§ **Task to complete**:
Each record must come back unchanged in your answer, stripped of its images.

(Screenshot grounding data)
☆ ☆ ☆ ☆
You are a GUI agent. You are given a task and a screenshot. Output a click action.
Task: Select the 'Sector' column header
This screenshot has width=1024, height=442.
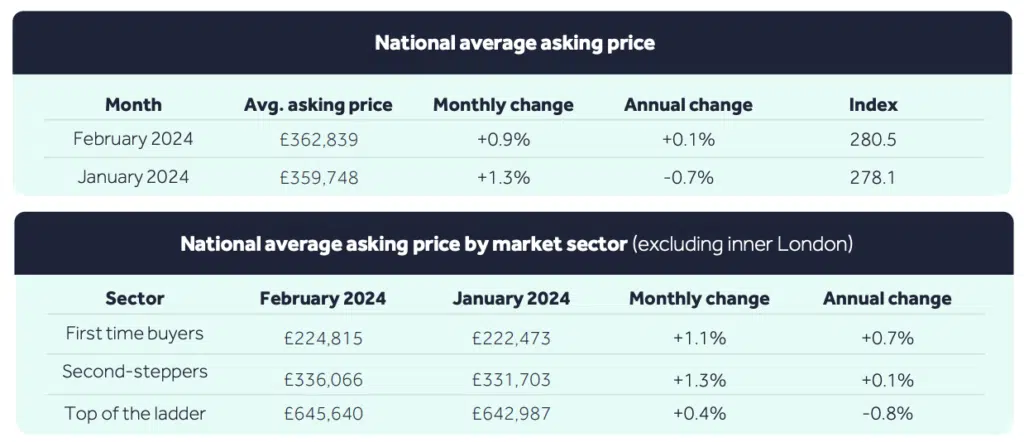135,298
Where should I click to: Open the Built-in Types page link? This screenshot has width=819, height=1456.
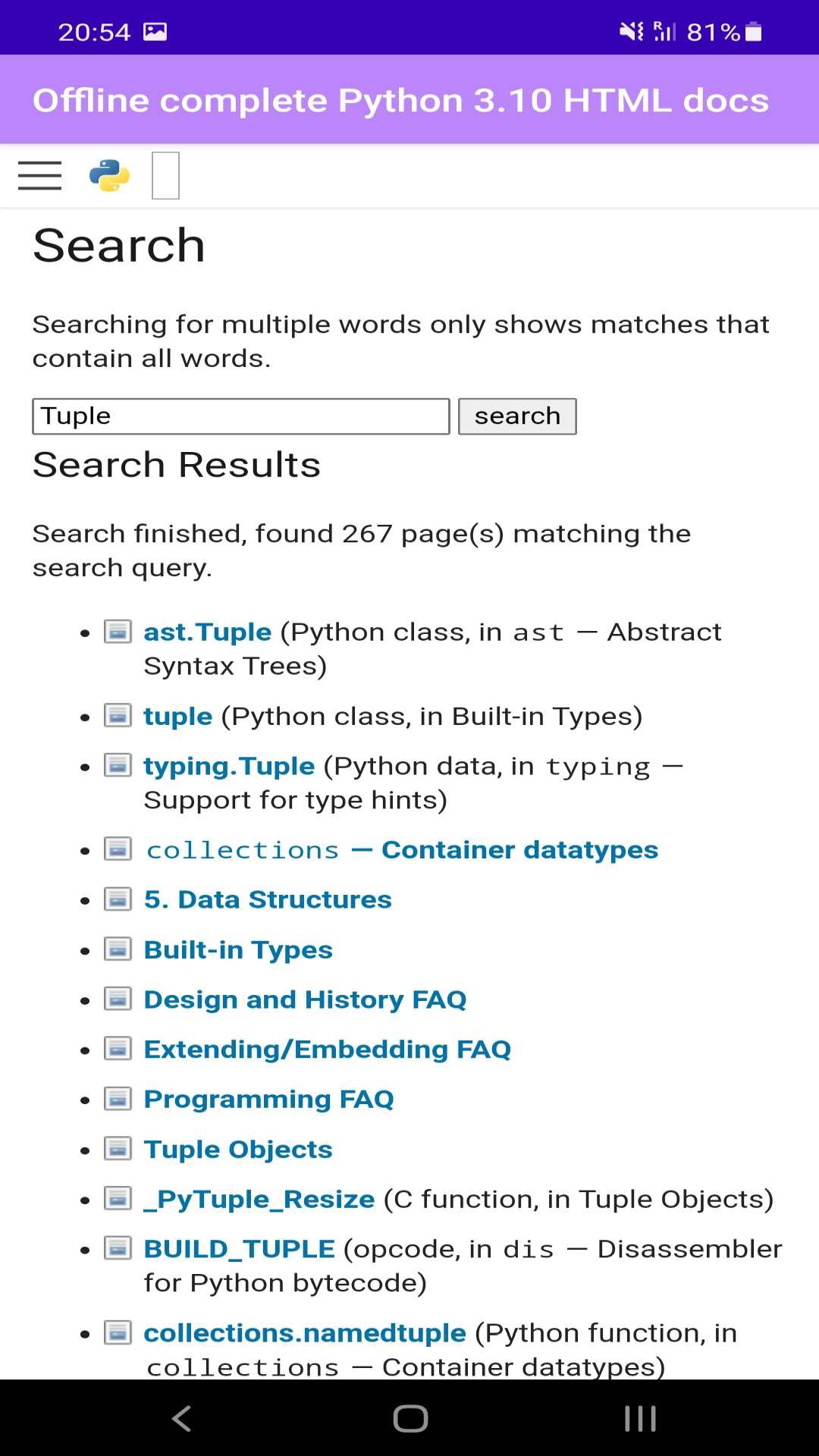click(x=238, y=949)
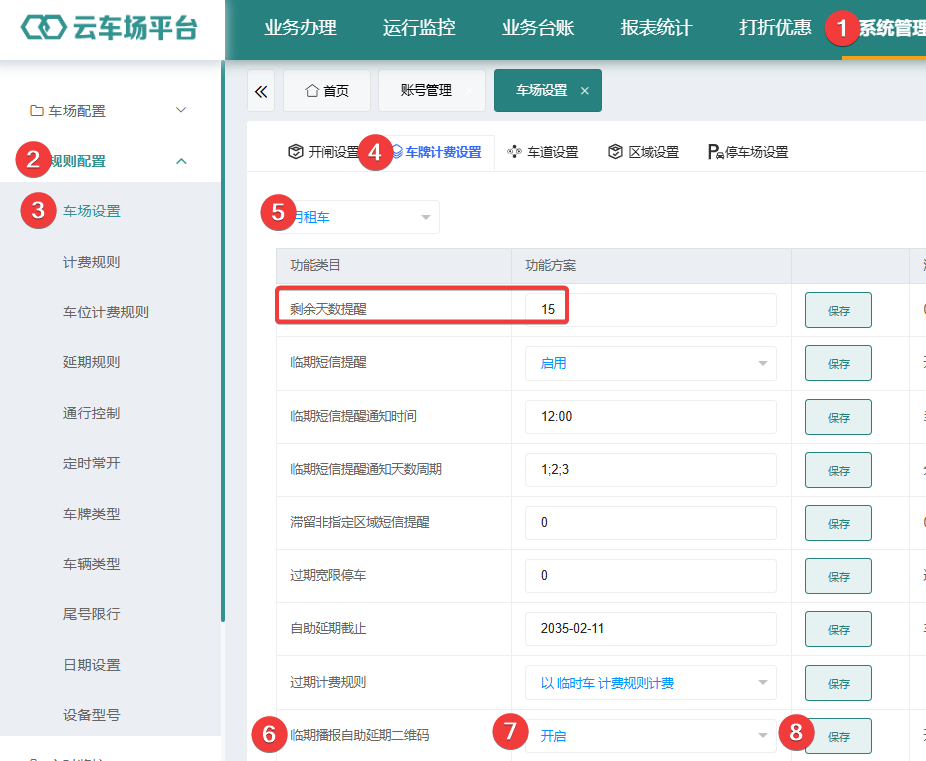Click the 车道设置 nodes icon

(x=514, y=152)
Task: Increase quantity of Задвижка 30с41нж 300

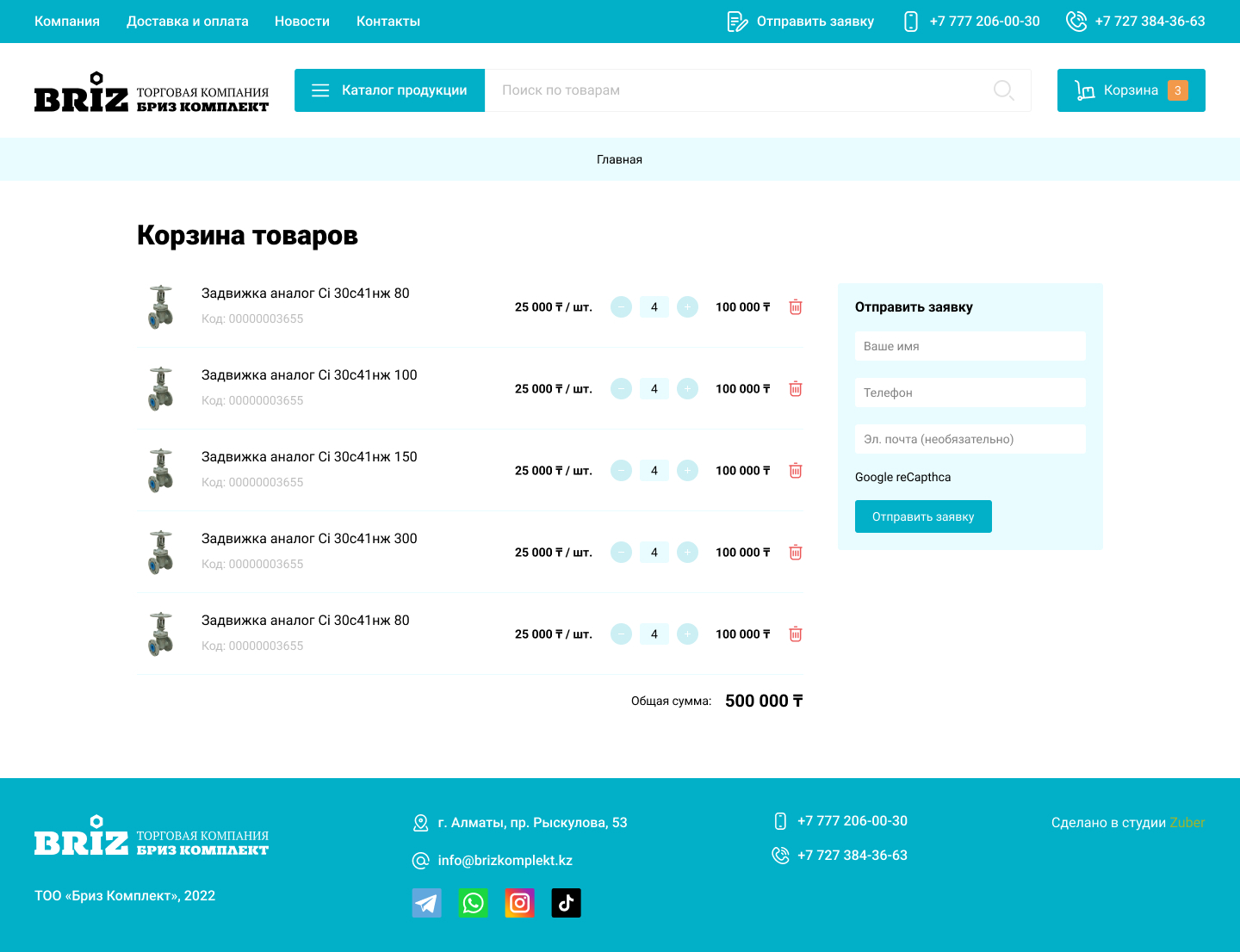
☆ ☆ ☆ ☆
§ **Answer to the problem**:
You are a GUI agent. You are given a task and a screenshot. Output a click action.
Task: Select the 'Sector' column header
This screenshot has width=1024, height=442.
135,298
Where should I click to: Open the Built-in Types page link? This screenshot has width=819, height=1456.
click(x=238, y=949)
Click the 车道设置 nodes icon

(x=514, y=152)
Task: Increase quantity of Задвижка 30с41нж 300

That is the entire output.